Thanks so much, I needed a little push. Appreciate that you took the time.


----------



## Judy Dowwin (May 15, 2017)

Thank you, needed to hear it, I am sure you are right. I appreciate that you took the time!


----------



## Judy Dowwin (May 15, 2017)

Thank you for taking the time to write to me. I struggle with the idea of this being an addiction too but I was hoping against hope for some explanation. You are right, he is very selfish. I needed these comments to push me forward.


----------



## Judy Dowwin (May 15, 2017)

Thank you, I appreciate your comments and taking the time to help me think this through.


----------



## Diana7 (Apr 19, 2016)

He is not addicted, he just has no moral values or integrity. Being sorry and repentant means NOT doing it again. He has now cheated 3 times that you know of. 
I would have been been gone long ago. Any men who says its 'just' a blow job is not worth bothering with.


----------



## MattMatt (May 19, 2012)

Your husband has no sex addiction. He is a cheater.


----------



## chillymorn69 (Jun 27, 2016)

yes


----------



## Judy Dowwin (May 15, 2017)

You are right, I was hoping against hope, making excuses. Thanks for the no nonsense answer!


----------



## Judy Dowwin (May 15, 2017)

Thank you.

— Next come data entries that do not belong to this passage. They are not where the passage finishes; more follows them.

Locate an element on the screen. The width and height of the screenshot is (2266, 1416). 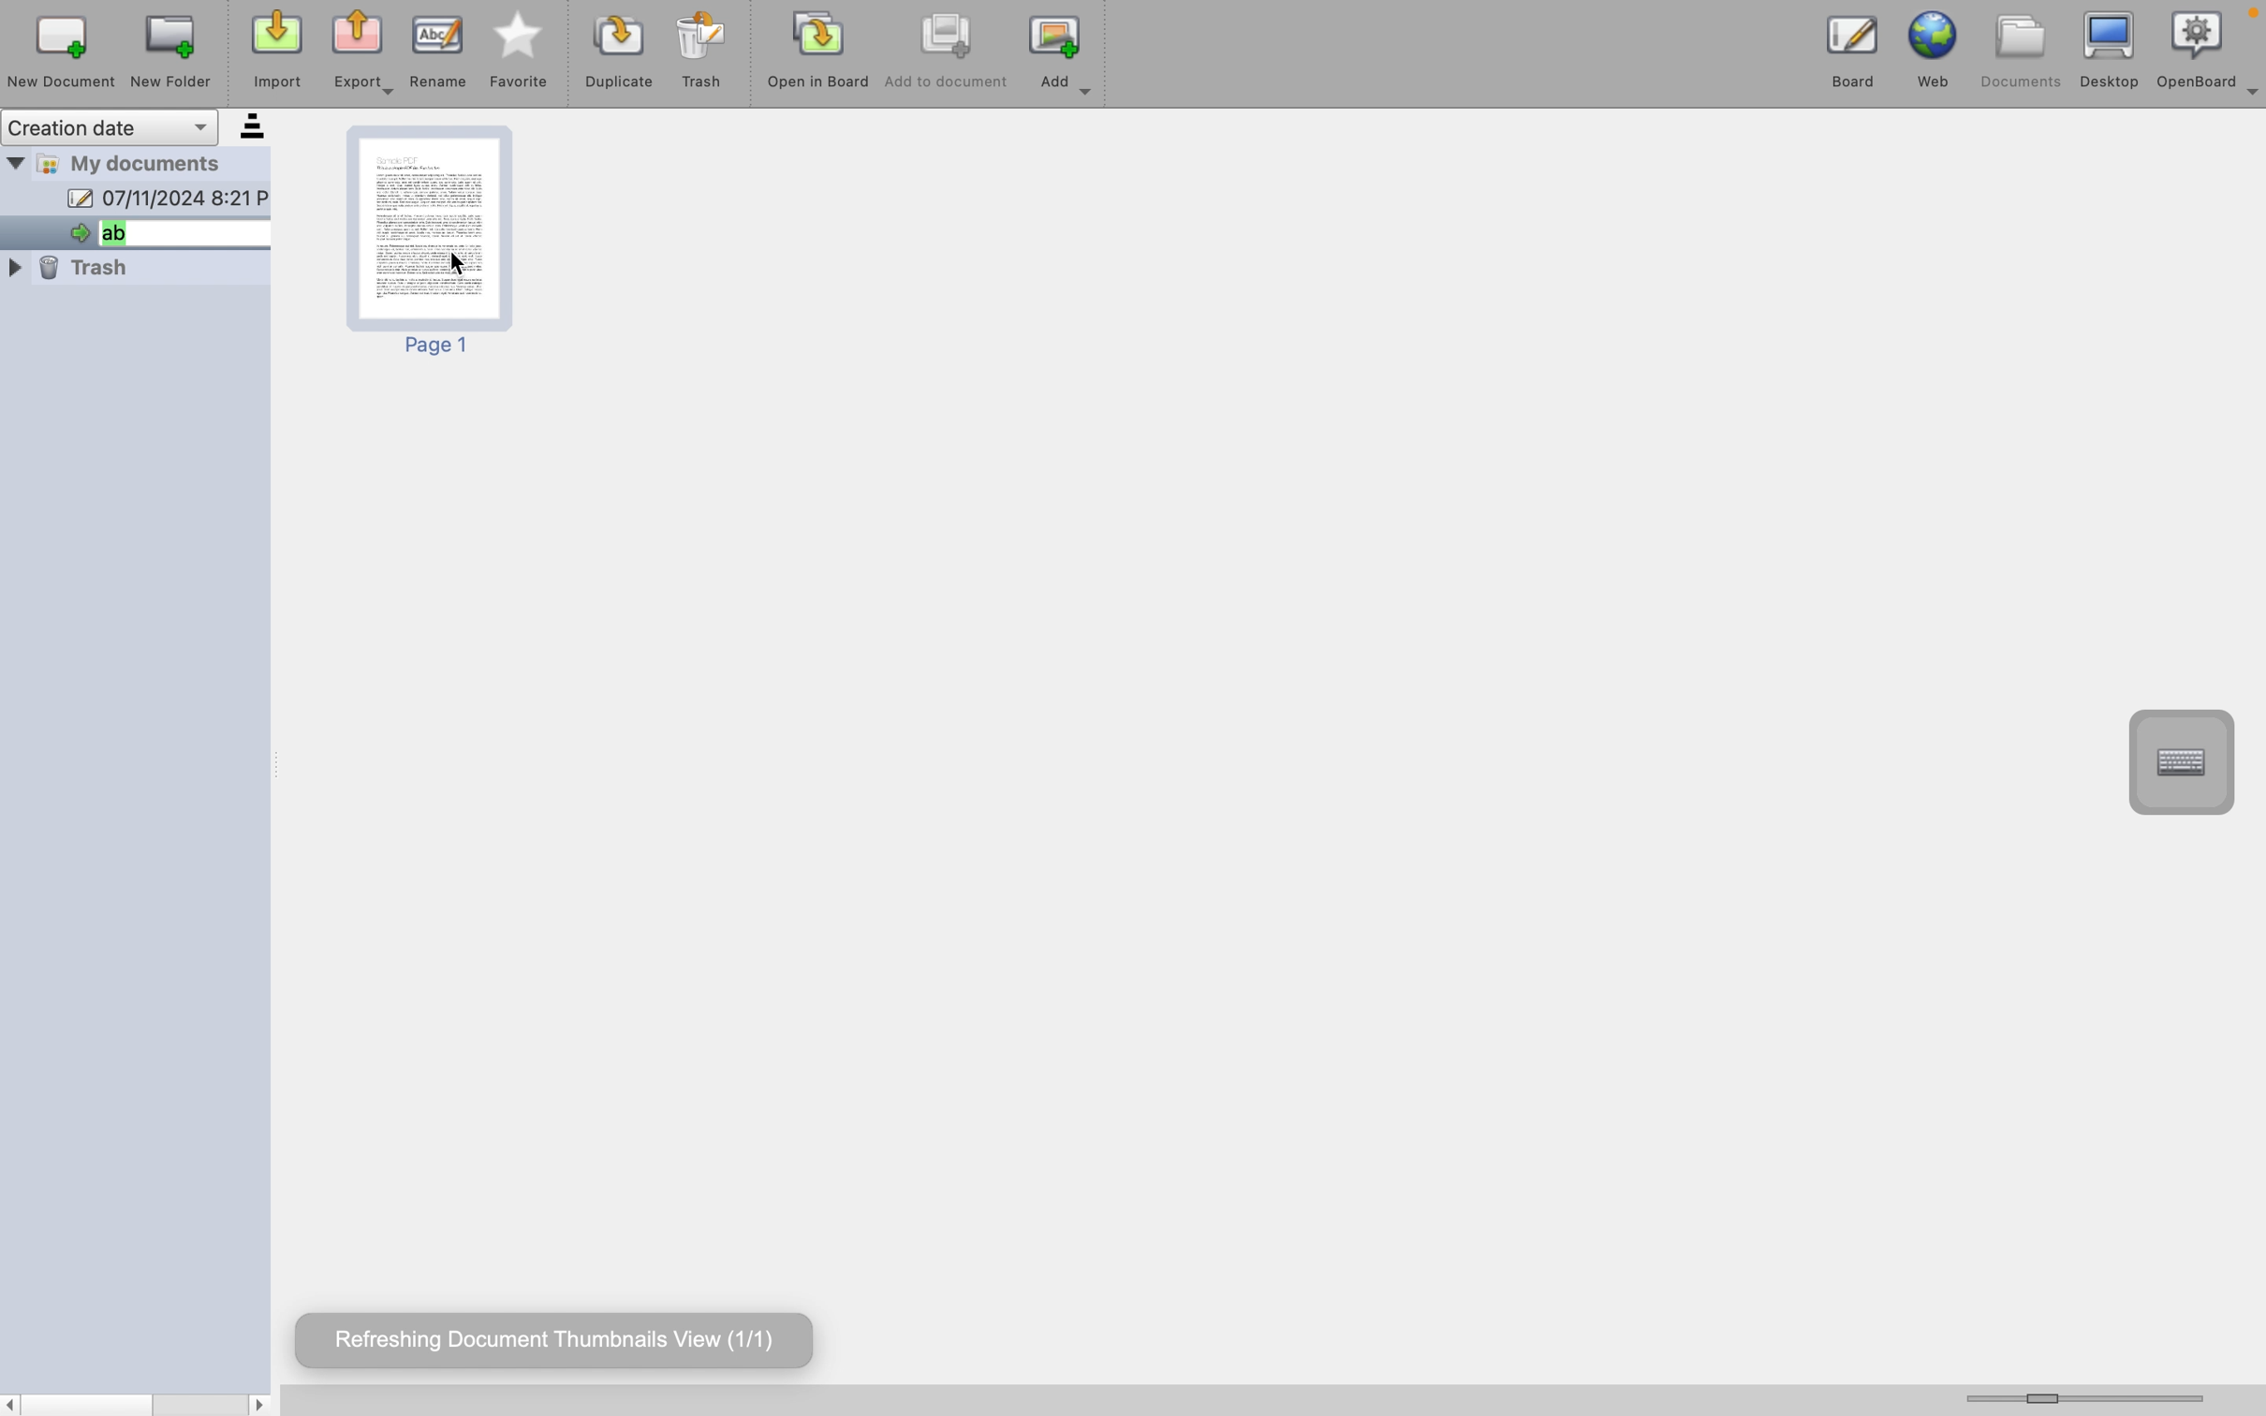
cursor is located at coordinates (459, 262).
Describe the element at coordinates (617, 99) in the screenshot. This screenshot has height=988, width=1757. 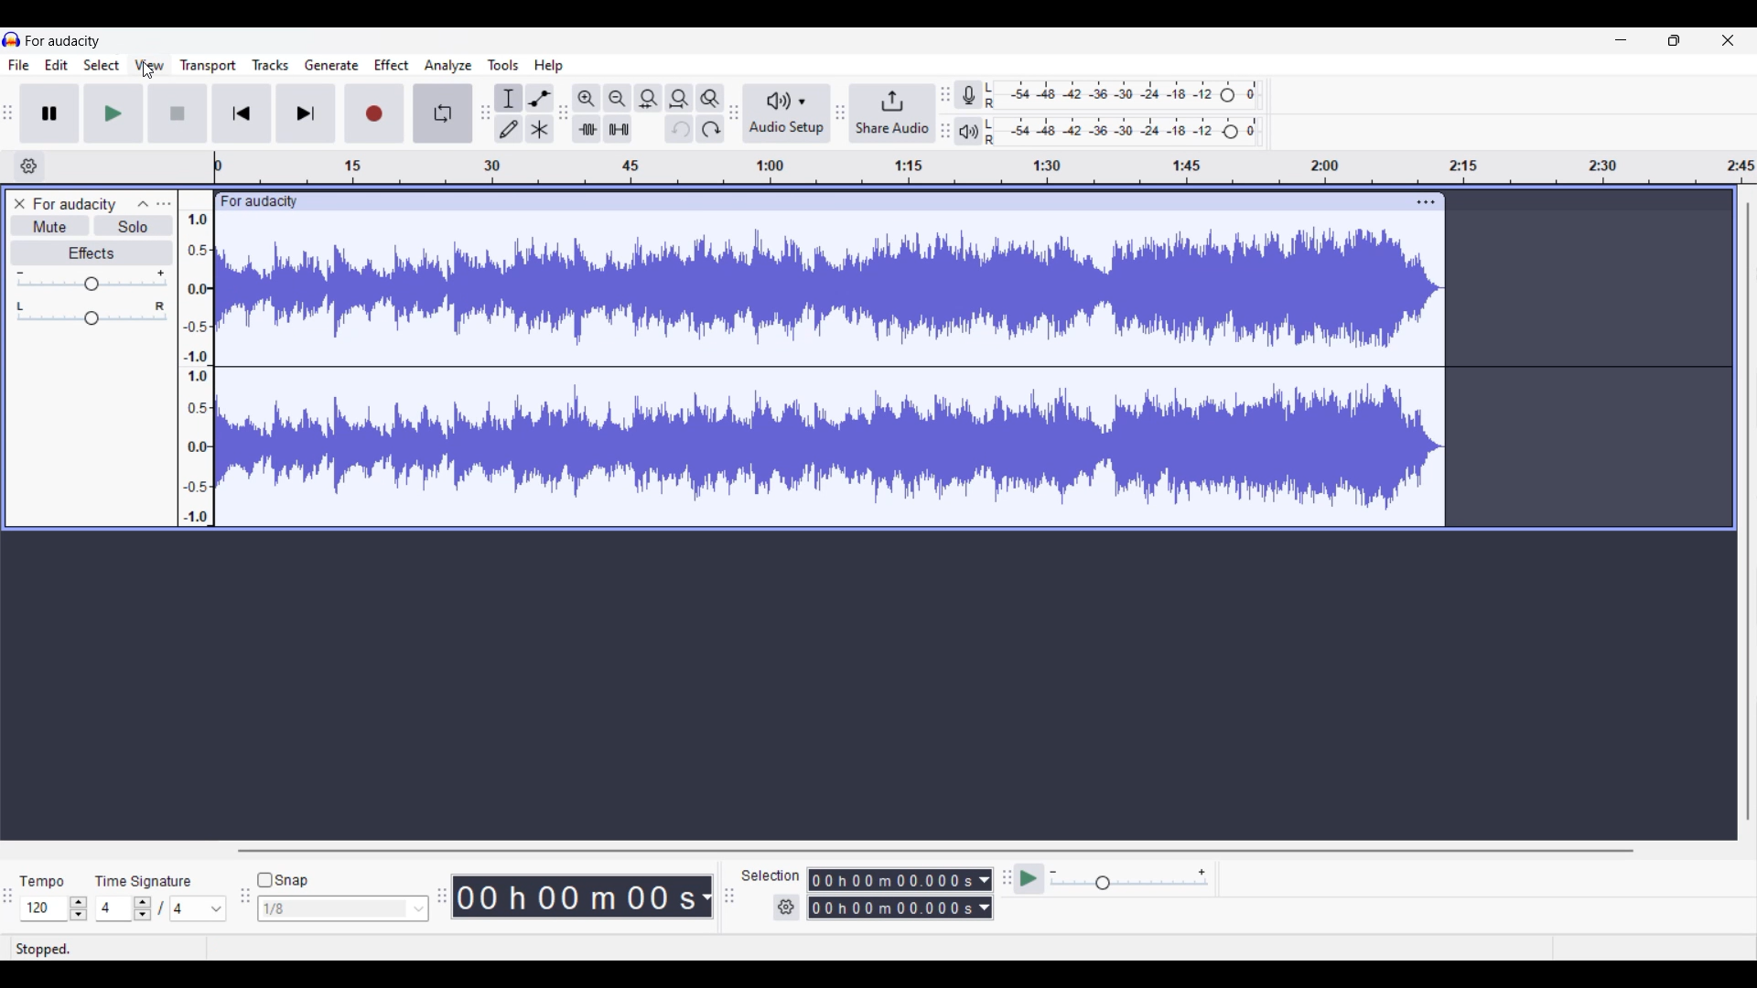
I see `Zoom out` at that location.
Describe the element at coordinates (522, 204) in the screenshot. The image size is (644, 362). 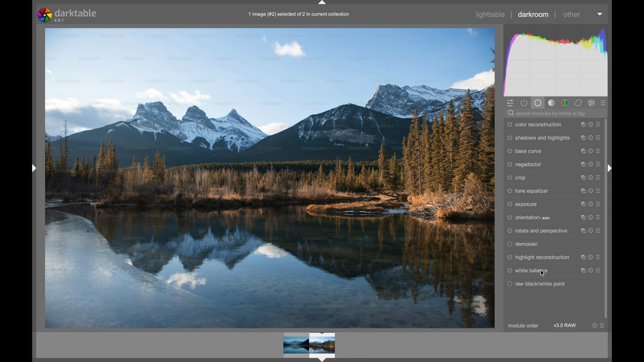
I see `exposure` at that location.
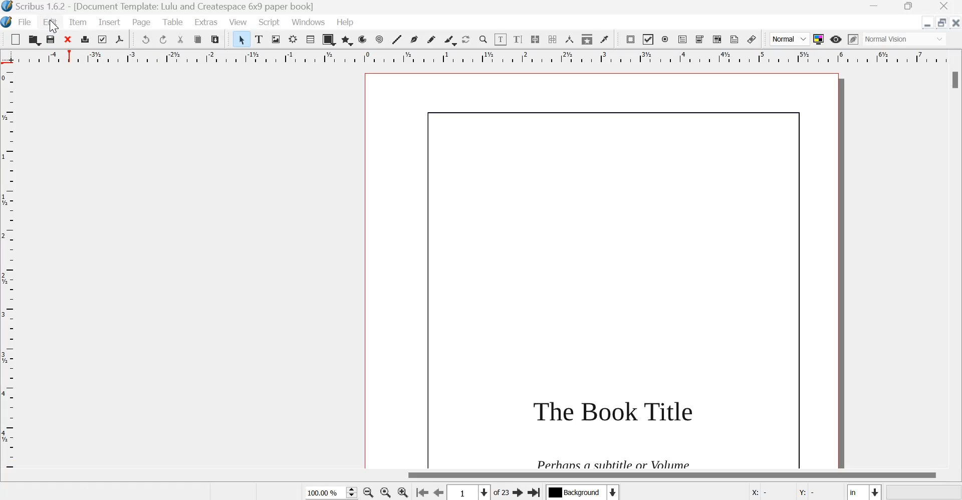 The image size is (962, 500). I want to click on Freehand line, so click(432, 40).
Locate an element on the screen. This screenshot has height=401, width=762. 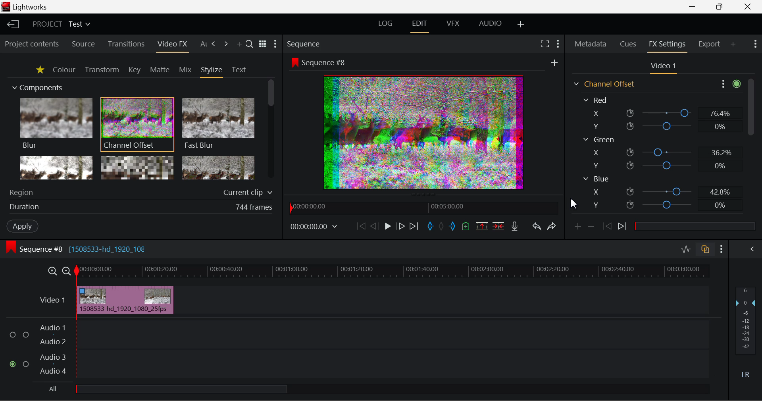
Transitions is located at coordinates (125, 44).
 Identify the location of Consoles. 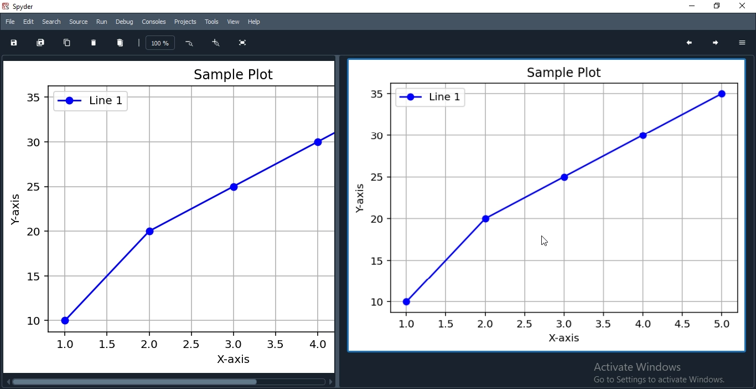
(154, 22).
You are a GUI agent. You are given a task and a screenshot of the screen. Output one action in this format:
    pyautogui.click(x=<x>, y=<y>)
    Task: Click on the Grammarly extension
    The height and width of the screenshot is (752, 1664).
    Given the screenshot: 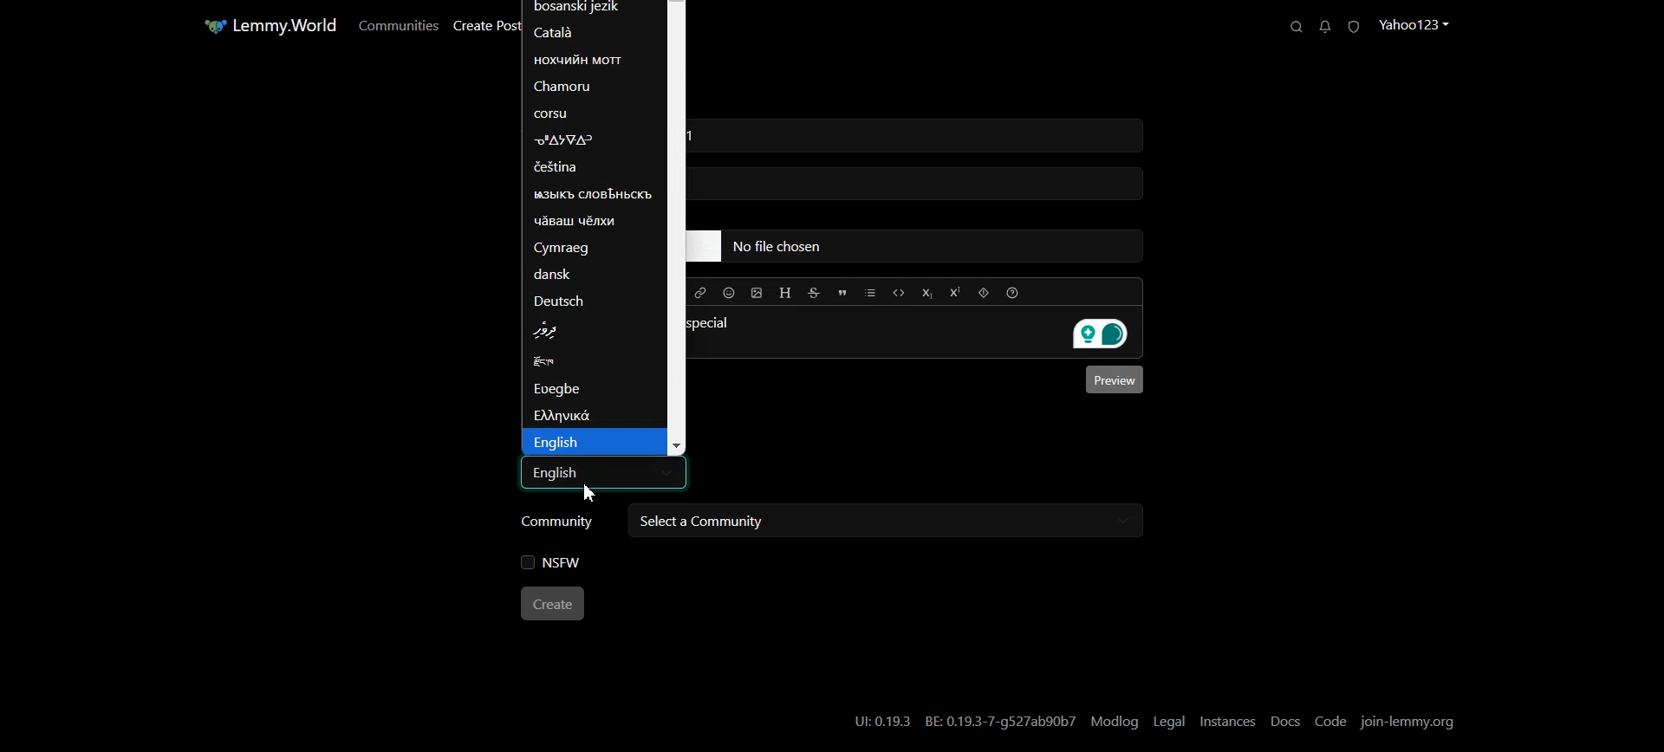 What is the action you would take?
    pyautogui.click(x=1107, y=335)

I needed that!


----------



## thedope (Jan 3, 2017)

Yes, you should end it.


----------



## EleGirl (Dec 3, 2011)

I agree with everyone here, you need to end this.

He's not addicted. With an addiction, you will see an escalation over time and chasing more radical sexual behaviors over time. It's the old thing that an addict needs more and move of their drug over time to get the same high.

You husband just likes doing this with women. For every picture/woman you found there are many more. 


I'm sorry but this has probably been going on the entire time you have known him. It's just that with the newer technology, it's now easier to find the evidence.

I'm sorry. I know this sucks. Been through it myself.


----------



## Pixel (Jan 10, 2017)

Hey there

You need to end it for sure. I'm so sorry. Even though I'm about 20 years your junior, I have recently been in a similar situation and I can guarantee you it won't stop ever.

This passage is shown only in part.